Problem description: Could you please retype all of the entries exactly as they appear?

Records for this exercise:
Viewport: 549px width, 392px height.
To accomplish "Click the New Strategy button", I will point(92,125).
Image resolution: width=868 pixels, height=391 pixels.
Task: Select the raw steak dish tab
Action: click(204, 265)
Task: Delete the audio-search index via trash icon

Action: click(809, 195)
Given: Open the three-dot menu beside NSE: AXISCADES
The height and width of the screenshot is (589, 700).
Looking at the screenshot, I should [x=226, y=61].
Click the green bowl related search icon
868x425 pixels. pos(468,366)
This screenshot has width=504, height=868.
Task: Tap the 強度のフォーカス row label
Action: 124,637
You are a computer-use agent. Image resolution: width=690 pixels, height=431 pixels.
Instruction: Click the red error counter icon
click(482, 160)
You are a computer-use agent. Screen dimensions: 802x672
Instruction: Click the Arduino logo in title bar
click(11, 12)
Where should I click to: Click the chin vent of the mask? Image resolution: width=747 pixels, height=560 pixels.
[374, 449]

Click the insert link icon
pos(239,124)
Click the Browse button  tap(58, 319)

Reply:
Viewport: 549px width, 392px height.
To accomplish "Click the New Strategy button", I will point(92,125).
Image resolution: width=868 pixels, height=391 pixels.
Task: Select the raw steak dish tab
Action: click(204, 265)
Task: Delete the audio-search index via trash icon

Action: click(809, 195)
Given: Open the three-dot menu beside NSE: AXISCADES
The height and width of the screenshot is (589, 700).
Looking at the screenshot, I should [x=226, y=61].
Click the green bowl related search icon
868x425 pixels. pos(468,366)
This screenshot has width=504, height=868.
Task: Tap the 強度のフォーカス row label
Action: 124,637
You are a computer-use agent. Image resolution: width=690 pixels, height=431 pixels.
Instruction: Click the red error counter icon
click(482, 160)
You are a computer-use agent. Screen dimensions: 802x672
Instruction: Click the Arduino logo in title bar
click(11, 12)
Where should I click to: Click the chin vent of the mask? Image resolution: width=747 pixels, height=560 pixels.
[374, 449]

Click the insert link icon
pos(239,124)
Click the Browse button  tap(58, 319)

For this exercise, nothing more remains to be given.